Received First Prize for the 2009 American Association of Museums Publications Design Competition.
While the classically inspired “Grecian” gown designed by Madame Alix Grès is widely recognized and admired, little else of the brilliant couturier’s life or work has received close attention. This book, by far the most detailed study yet published on this influential fashion designer, carefully analyzes Madame Grès’ innovative construction techniques and connects her designs to the art styles and movements that inspired and informed her aesthetic.
Gorgeously illustrated with images of fabulous clothes designed by Madame Grès, the book focuses on her long career (spanning the early 1930s to the late 1980s) and refutes the previous understanding that her work was static and unchanging.
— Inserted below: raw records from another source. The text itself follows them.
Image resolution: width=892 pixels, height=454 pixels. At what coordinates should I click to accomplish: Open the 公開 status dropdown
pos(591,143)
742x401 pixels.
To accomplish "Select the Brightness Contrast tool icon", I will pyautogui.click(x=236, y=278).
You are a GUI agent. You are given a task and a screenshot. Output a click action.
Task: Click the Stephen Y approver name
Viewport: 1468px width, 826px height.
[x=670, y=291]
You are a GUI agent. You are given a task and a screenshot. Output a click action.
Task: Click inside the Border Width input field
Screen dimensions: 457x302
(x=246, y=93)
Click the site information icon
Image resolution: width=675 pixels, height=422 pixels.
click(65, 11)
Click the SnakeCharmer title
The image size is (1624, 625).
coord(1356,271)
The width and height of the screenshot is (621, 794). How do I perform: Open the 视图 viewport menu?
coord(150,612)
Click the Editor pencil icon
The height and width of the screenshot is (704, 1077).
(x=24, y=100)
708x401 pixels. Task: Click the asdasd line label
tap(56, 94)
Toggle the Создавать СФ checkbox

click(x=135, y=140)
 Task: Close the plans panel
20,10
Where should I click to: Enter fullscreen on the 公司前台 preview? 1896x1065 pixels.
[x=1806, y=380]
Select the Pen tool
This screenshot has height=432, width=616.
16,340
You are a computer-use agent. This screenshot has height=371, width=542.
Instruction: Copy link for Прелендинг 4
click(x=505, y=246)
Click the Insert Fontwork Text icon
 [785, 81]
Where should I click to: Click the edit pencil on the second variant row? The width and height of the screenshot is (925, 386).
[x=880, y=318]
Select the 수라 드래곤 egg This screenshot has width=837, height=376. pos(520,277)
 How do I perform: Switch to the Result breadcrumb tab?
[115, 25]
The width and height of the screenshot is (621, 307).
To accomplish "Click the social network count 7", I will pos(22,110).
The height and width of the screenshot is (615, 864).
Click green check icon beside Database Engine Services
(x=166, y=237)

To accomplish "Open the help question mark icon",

Rather, her designs consistently changed and evolved, even as a thread of continuity connected them. The volume discusses how sculpture and the construction of non-western clothing inspired Grès’s fashion, and examines numerous couture versions of her saris, ponchos, serapes, caftans, three-dimensional sculptural pieces, and Grecian gowns. In addition, the book constructs a timeline of her career and discusses her secretive private life, including the circumstances of her death, inexplicably concealed by her daughter for over a year.
Patricia Mears is deputy director, The Museum at the Fashion Institute of Technology. She is coauthor of Ralph Rucci: The Art of Weightlessness (Yale).